Moonshot e il mercato dei server ultra densi

Hp con la proposta Moonshot entra decisamente nel mercato dei server ultra densi: si distinguono per il numero di Cpu per rack unit superiore alla ventina, sono proposte in cui scompare il concetto di motherboard, la cpu è direttamente saldata sulla scheda, senza zoccolo e, appunto, si parla di cartridge, oppure anche di daughter-board; sono server in cui l’ecosistema software a sua volta è fattore determinante, così come l’architettura a 64 bit (non possibile nella prima fase del progetto su architettura Arm a 32 bit).
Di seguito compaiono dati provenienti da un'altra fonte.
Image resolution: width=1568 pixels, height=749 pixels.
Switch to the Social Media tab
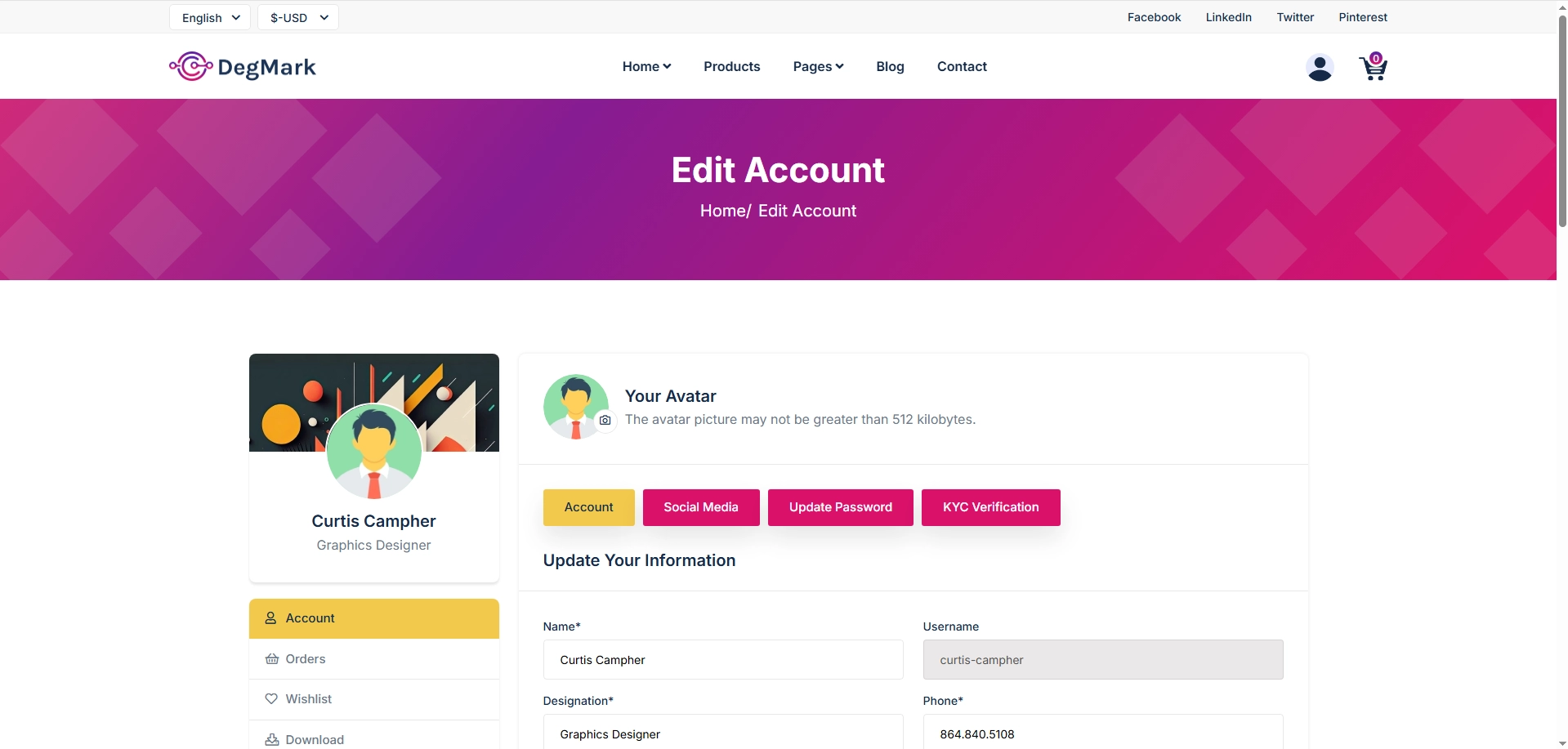point(701,507)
Il panorama complessivo, secondo IDC, vede il delinearsi di due rami di sviluppo server: quello dei sistemi integrati, con Ibm e Oracle per esempio, tra gli altri attori e quello che ricerca l’incremento delle performance (non necessariamente di potenza) nella densità. In questo secondo filone di sviluppo Hp con la seconda generazione Moonshot compie un deciso passo avanti soprattutto con un rilancio significativo della sfida nei confronti di Dell.

Moonshot e la corsa alla densità dei sistemi
Moonshot e la corsa alla densità dei sistemi

 

Hp Moonshot, l’hardware… ma non solo

Moonshot è fatto così: 45 cartridge per ogni macchina, quindi 45 server completi in un unico chassis. Tre file da 15 con all’interno l’anima network switch del sistema. Le cartucce condividono il raffreddamento, l’alimentazione  – in pratica c’è un alimentatore per ogni fila di cartucce  – e il tutto basato sui chip comunemente utilizzati in smartphone e tablet. Si tenga conto che al momento ogni cartuccia consuma tra i 17 e i 20 watt mentre ogni singola cpu, meno di 10.

Si parte con Hp Proliant Moonshot (le 45 cartucce) e l'”enclosure” Moonshot 1500. Hp ProLiant Moonshot è già disponibile con Intel Atom  S1200 (piattaforma Centerton Dual Core multi thread). Potenzialmente il sistema potrebbe arrivare a contenere fino a 1.800 server considerato il moltiplicarsi possibile delle Cpu per cartuccia, certo anche con cartucce eterogenee per quanto in Hp marcano prudenza sull’argomento, ma non per riserve sull’architettura.  Per la seconda metà del 2013 si attendono nuovi server dedicabili agli analytics, alle telecomunicazioni e focalizzati  – ‘software defined’ – sul cloud.

All’hardware Hp affianca programmi dedicati per i partner e nuovi servizi. Hp PathFinder Innovation Ecosystem include 25 vendor di Cpu, sviluppatori, e vendor di software indipendenti dedicati allo sviluppo di nuovi server per specifici workload. La parte dei servizi rientra sotto il cappello Hp Moonshot Concierge Services che comprende Hp Discovery Labs e le soluzioni Hp Technology Server per la migrazione di piattaforma e l’analisi dell’efficienza dal punto di vista energetica.

I sistemi Moonshot sono disponibili dal mese prossimo anche nel mercato europeo. La soluzione server viene venduta solo completa delle 45 cartucce con switch integrato a partire da 50mila euro. Appuntamento a Hp Discover.